Multiple imputation was first introduced by Rubin (1987) in the context of nonresponse in sample surveys. This method solves an incomplete-data problem by repeatedly solving the complete-data version. In multiple imputation, the unknown missing data Y_mis are replaced by simulated values Y_mis,(1),Y_mis,(2),..., Y_mis,(m). Each of the m completed datasets is analyzed by standard complete-data methods. The variability among the results of the m analyses provides a measure of the uncertainty due to missing data, which, when combined with measures of ordinary sample variation, lead to a single inferential statement about the parameters of interest.In this presentation, we will consider two different imputation strategies.
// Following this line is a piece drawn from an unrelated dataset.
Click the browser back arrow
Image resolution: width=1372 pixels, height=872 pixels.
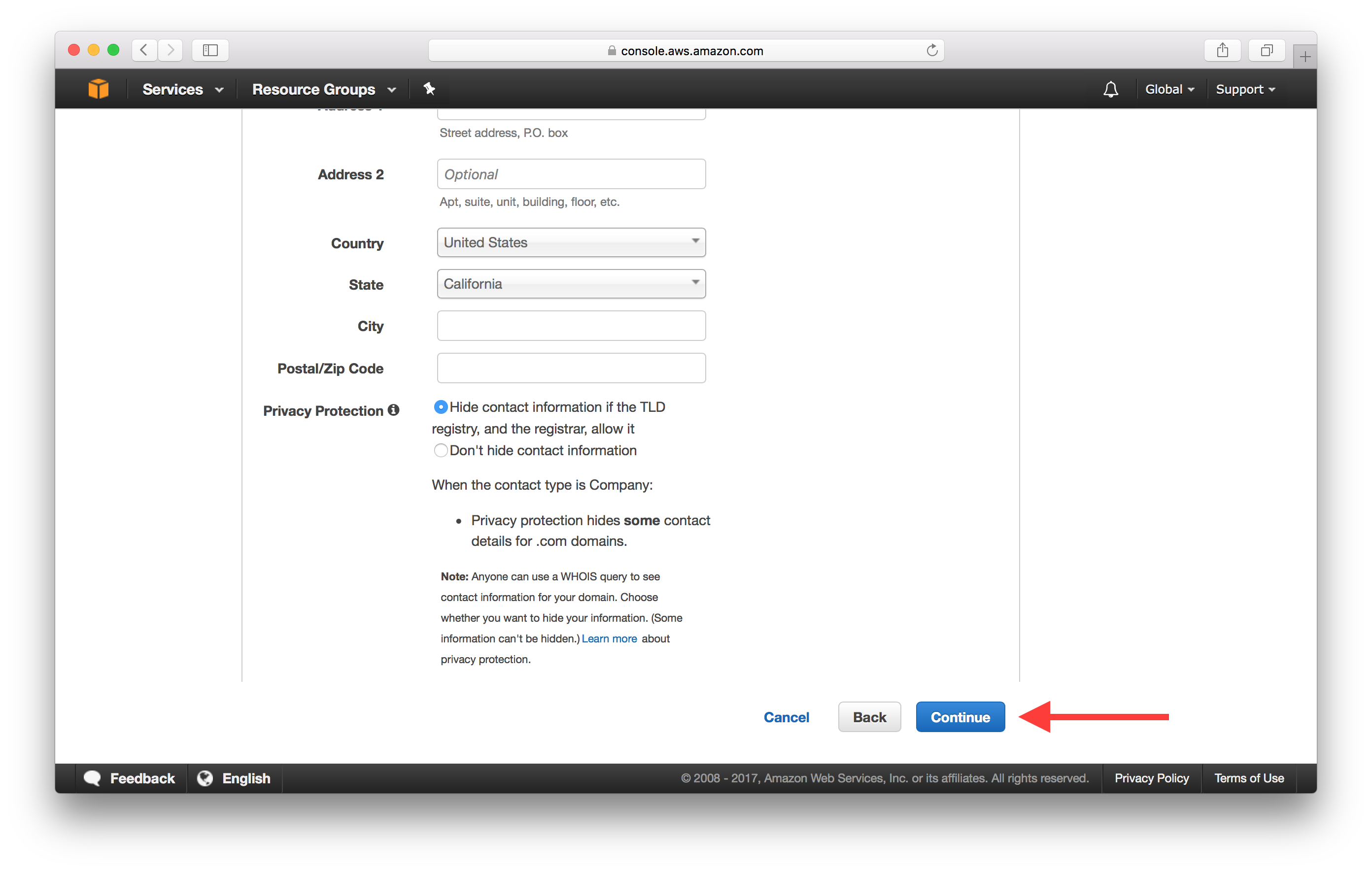pyautogui.click(x=144, y=51)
In the first, the imputed values are drawn at random from the conditional distribution
P(Y_mis | Y_obs,ß), where ß is some initial estimator held fixed when the draws are made. Rubin refers to this as improper imputation. In the second strategy, the so-called Bayesian proper imputation, the imputed values are drawn from P(Y_mis | Y_obs), the posterior predictive distribution of the missing data under some complete-data model and prior. We will study the large sample properties of these two strategies. In particular, we will consider issues of asymptotic normality, finding consistent estimates for the asymptotic variance, and efficiency of the resulting estimator.
Familiarity with techniques for expanding M-estimators in order to show their large-sample properties will be assumed.